Course title Advanced statistical methods
Assesment method Exam Hours per semester 60 Lect. Exercises Lab. Project
ETCS 4 Hours/week 2 2
Prerequisites
Basics of statistics and probability.
Course description

Advanced statistical methods with a special attention devoted to those which are frequently used in data mining will be discussed. In particular, inferential methods in regression, analysis of variance and generalized linear models as well as methods of modelling nominal data will be covered. One of the main recurring subjects will be checking the model adequacy and assessment of accuracy of model based prognosis. Discussion of existing software implementations of the relevant methods will accompany theoretical material.

Course objectives
Ability to detect dependence between attributes, fitting linear model to data, assessing goodness-of-fit and modifying it in case of inadequacy. Knowledge of ANOVA methods and logistic models and their applications such as credit scoring.
Grading
Project worth 30% of total score. Oral exam worth 40%. Exercises 30%.
Reference Texts and Software
  1. J. Koronacki, J. Mielniczuk, Statystyka dla studentów kierunków technicznych i przyrodniczych, WNT 2006
  2. J. Faraway, Linear models with R, Chapman & Hall/CRC 2004
  3. J. Faraway, Extending the linear models with R: generalized linear, mixed effects and nonparametric regression models, Chapman & Hall/CRC 2006
Lecture Schedule
1. Quntitative and qualitative attributes and measuring their dependence: correlation coefficient, Kendall and Spearman correlation.
2. Analysis of qualitative data: contingency tables, chi-square test. Testing hypothesis of independence.
3. Multiple regression model: Least Squares and ML estimators, their properties, total variance decomposition and coefficient of determination.
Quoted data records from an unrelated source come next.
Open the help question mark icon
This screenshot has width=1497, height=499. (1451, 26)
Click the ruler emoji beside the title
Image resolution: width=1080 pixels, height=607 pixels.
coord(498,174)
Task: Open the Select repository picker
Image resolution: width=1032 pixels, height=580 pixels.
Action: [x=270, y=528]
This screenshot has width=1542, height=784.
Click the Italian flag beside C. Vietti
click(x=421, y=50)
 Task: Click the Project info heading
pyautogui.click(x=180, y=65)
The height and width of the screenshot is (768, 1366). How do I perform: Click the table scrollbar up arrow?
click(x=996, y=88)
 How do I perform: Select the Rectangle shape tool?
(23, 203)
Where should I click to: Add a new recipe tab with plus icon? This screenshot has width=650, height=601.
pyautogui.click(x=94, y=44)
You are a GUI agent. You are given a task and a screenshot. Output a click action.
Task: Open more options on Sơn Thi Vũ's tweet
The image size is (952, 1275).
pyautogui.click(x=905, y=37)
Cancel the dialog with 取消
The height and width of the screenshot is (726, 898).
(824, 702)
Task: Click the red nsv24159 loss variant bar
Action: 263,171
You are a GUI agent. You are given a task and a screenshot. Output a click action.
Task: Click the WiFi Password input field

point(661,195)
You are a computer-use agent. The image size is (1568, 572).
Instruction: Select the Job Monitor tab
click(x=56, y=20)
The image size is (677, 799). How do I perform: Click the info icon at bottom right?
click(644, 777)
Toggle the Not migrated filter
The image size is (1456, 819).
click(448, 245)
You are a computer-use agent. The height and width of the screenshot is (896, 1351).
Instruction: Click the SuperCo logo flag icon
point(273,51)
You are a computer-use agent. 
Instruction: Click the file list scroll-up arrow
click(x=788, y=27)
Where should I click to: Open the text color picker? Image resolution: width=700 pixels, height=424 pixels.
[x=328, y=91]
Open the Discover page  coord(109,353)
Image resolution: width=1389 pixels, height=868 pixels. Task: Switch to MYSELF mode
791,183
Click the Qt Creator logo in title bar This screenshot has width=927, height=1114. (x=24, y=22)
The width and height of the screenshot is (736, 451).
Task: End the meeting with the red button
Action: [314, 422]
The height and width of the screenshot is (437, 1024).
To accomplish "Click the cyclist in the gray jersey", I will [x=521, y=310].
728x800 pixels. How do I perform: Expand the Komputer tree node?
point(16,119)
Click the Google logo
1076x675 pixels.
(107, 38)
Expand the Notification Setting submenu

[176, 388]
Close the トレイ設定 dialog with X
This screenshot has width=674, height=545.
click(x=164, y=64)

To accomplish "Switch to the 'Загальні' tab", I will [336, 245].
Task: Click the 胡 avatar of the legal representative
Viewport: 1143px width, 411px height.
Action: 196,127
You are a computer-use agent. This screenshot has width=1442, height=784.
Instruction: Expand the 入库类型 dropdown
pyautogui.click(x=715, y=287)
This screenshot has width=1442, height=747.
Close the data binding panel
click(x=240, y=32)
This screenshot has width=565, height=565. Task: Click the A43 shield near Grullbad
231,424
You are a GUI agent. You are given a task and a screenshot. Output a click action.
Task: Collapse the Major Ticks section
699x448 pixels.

4. Tests of significance and goodness-of-fit in linear models, formal nad graphical methods of assessing goodness-of-fit, plot of residuals and partial residuals.
5. When the linear model fails: detection of outliers and influential observations, transformation of predictions, Box-Cox method, accounting for heteroscedasticity, collinearity.
6. Prediction in linear models and assessing its precision, Precitive measures of goodness of fit. Feature selection.
7. Beyond least squares: robust method of estimation, ridge, lasso and lars estimators. Partial least squares method.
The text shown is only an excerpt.